* _Exercise inputs_:
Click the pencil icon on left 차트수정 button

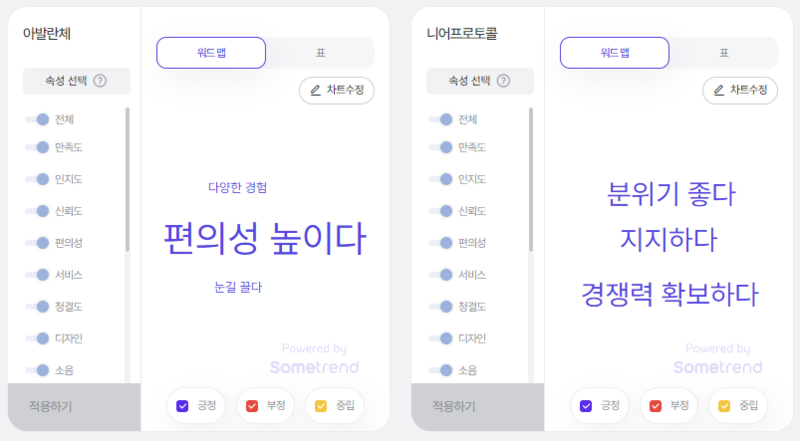coord(316,90)
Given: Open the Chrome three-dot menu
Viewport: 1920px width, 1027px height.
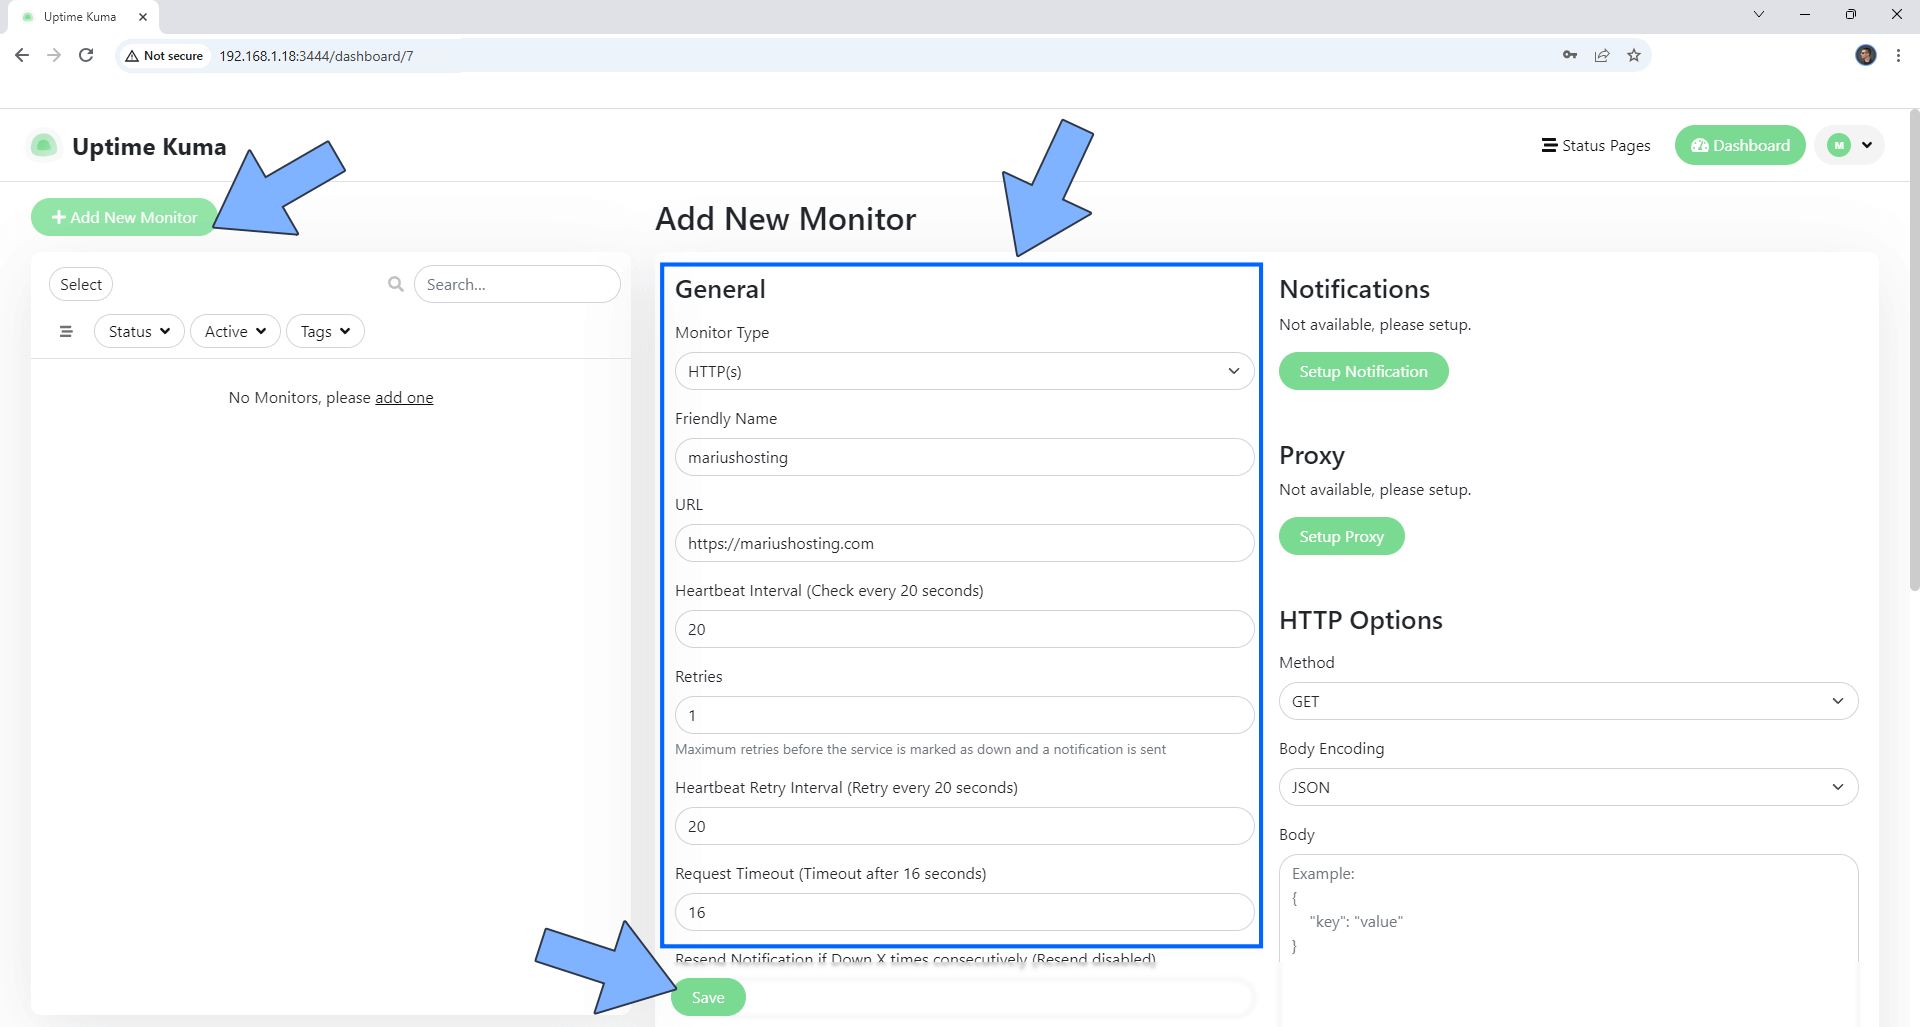Looking at the screenshot, I should (x=1898, y=56).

* _Your goal_: Every entry above should be returned exactly, with no images included.

* _Task output_:
Click the pencil icon on left 차트수정 button

coord(316,90)
Given: Open the Chrome three-dot menu
Viewport: 1920px width, 1027px height.
Looking at the screenshot, I should (x=1898, y=56).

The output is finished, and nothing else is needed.